ポルシェのGTSといえば、シリアスなドライバーへの欲求を満たしつつ、日常的な利用も叶えるグレードでした。コンパクトSUVのマカンに追加されたGTSグレードは、その系譜を受け継いでいるのか、ポルトガルで確かめました。

もくじ

果報は寝て待て、が当てはまったGTS
従来比で20psと2.2kg-mの向上
ハンドリングもブレーキも不満なし
圧倒的な走行性能と日常の使いやすさ
ポルシェ・マカンGTSのスペック

果報は寝て待て、が当てはまったGTS

text:James Disdale(ジェームス・ディスデイル)
translation:Kenji Nakajima(中嶋健治)

 
マカンの人気は衰えることがないようだ。ポルシェの新グレードの投入を見ると、焦りがまったく感じられないほど。

そんなマカンにGTSグレードが遅れて追加となった。
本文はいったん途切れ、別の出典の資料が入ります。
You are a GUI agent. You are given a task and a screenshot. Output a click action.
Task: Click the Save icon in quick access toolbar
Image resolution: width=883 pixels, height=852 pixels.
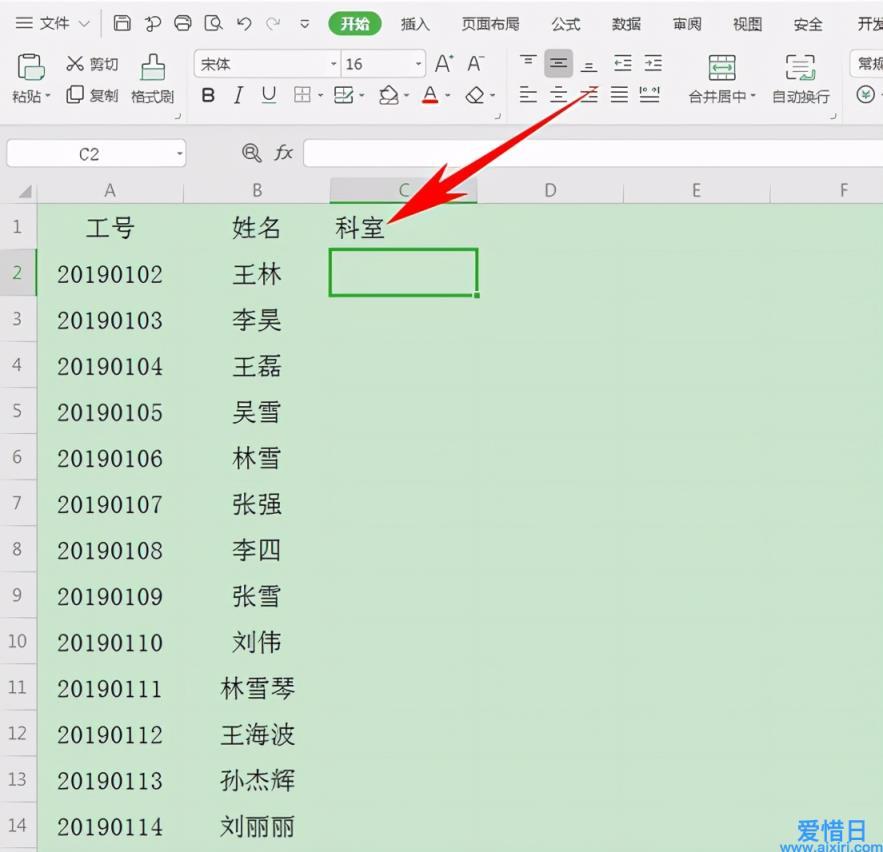click(x=122, y=24)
果報は寝て待て、ということわざは、あながち間違いではなさそうだ。

ポルシェ・マカンGTS(欧州仕様)
ポルシェ・マカンGTS(欧州仕様)

ポルシェのGTSグレードといえば、間違いなくモデル内のスイートスポット的なクルマ。モータースポーツの流れを汲むシリアスなGTグレードに、日常的な使いやすさを与えた、絶妙なバランスにある。

ポルシェにおいてもレス・イズ・モアが必ずしも当てはまらないのが現実だが、GTSの場合、価格がさらに上のクルマにも迫る訴求力を備えていることは通例。より長時間乗っていたいポルシェなら、GTSの方だったりする。
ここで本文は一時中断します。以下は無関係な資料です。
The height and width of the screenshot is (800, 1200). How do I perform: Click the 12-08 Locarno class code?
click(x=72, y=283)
GTSの成り立ちは、従来どおりシンプル。サスペンションの設定はより走りにフォーカスされ、パワーとスタイリングに僅かな追加が施された。グレードの優位性を明確に周囲へ伝えるために。

実際に得られる変化は、追加された部品や手直しの合計より、より沢山の効果として現れている。それも従来どおりだ。

標準のマカンと比べて車高は15mm低く、GTSはモデル内で最も低いスタンスを取る。ただし、オプションのエアサスペンションを選んだ場合、低くなるのは10mm。試乗車には、PTVトルク・ベクタリング・リアデフなど、運動性能を高めるオプションもいくつか追加されていた。